Physics-Informed Machine Learning for Modeling and Control of Dynamical Systems
It addresses the problem of enhancing model reliability and efficiency in scientific and engineering domains by combining data-driven approaches with physics, though it is incremental as a tutorial review of existing advances.
This paper provides an overview of physics-informed machine learning (PIML) methods that integrate machine learning with physical constraints to model and control dynamical systems, aiming to improve effectiveness, consistency, and data efficiency.
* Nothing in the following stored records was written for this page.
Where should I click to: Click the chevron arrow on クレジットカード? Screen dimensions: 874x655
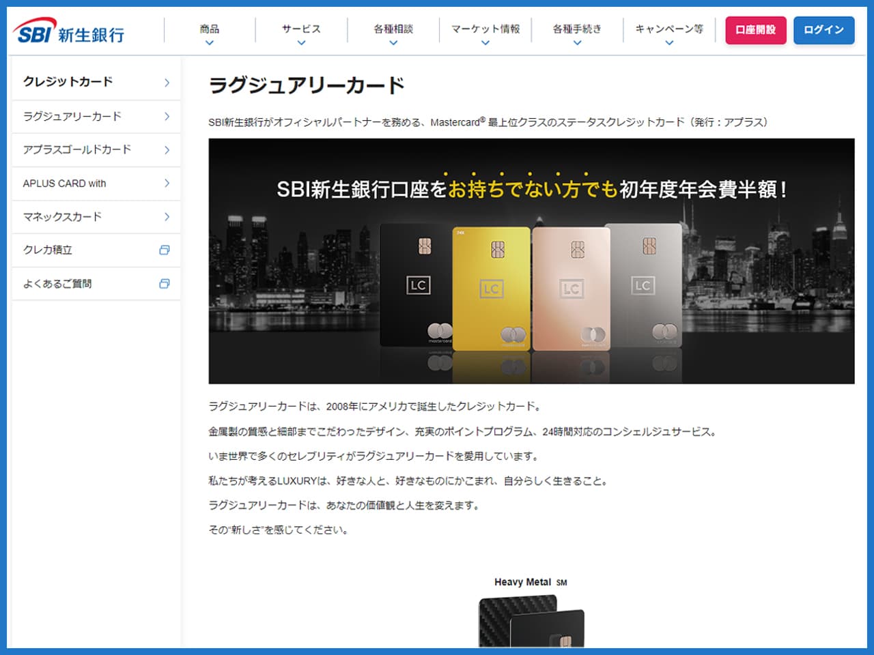pyautogui.click(x=166, y=83)
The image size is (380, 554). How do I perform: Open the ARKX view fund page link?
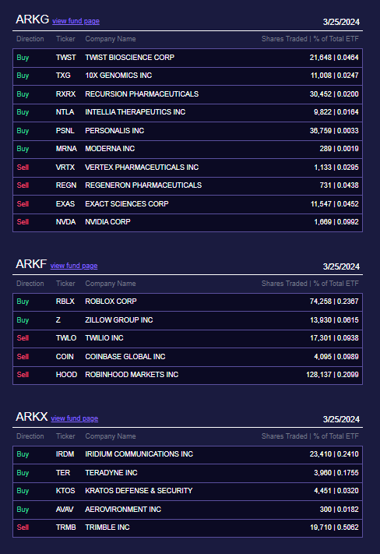[x=75, y=418]
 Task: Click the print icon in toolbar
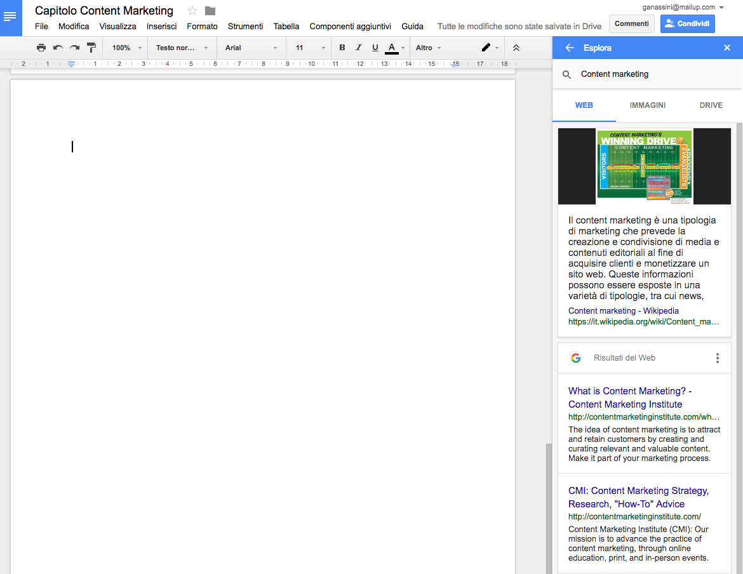[41, 48]
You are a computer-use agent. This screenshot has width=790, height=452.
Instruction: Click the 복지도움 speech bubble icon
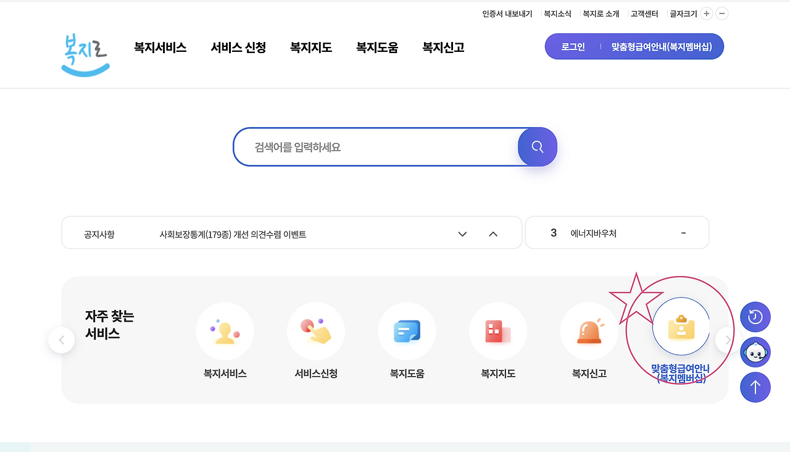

Physics-informed machine learning (PIML) is a set of methods and tools that systematically integrate machine learning (ML) algorithms with physical constraints and abstract mathematical models developed in scientific and engineering domains. As opposed to purely data-driven methods, PIML models can be trained from additional information obtained by enforcing physical laws such as energy and mass conservation. More broadly, PIML models can include abstract properties and conditions such as stability, convexity, or invariance. The basic premise of PIML is that the integration of ML and physics can yield more effective, physically consistent, and data-efficient models. This paper aims to provide a tutorial-like overview of the recent advances in PIML for dynamical system modeling and control. Specifically, the paper covers an overview of the theory, fundamental concepts and methods, tools, and applications on topics of: 1) physics-informed learning for system identification; 2) physics-informed learning for control; 3) analysis and verification of PIML models; and 4) physics-informed digital twins. The paper is concluded with a perspective on open challenges and future research opportunities.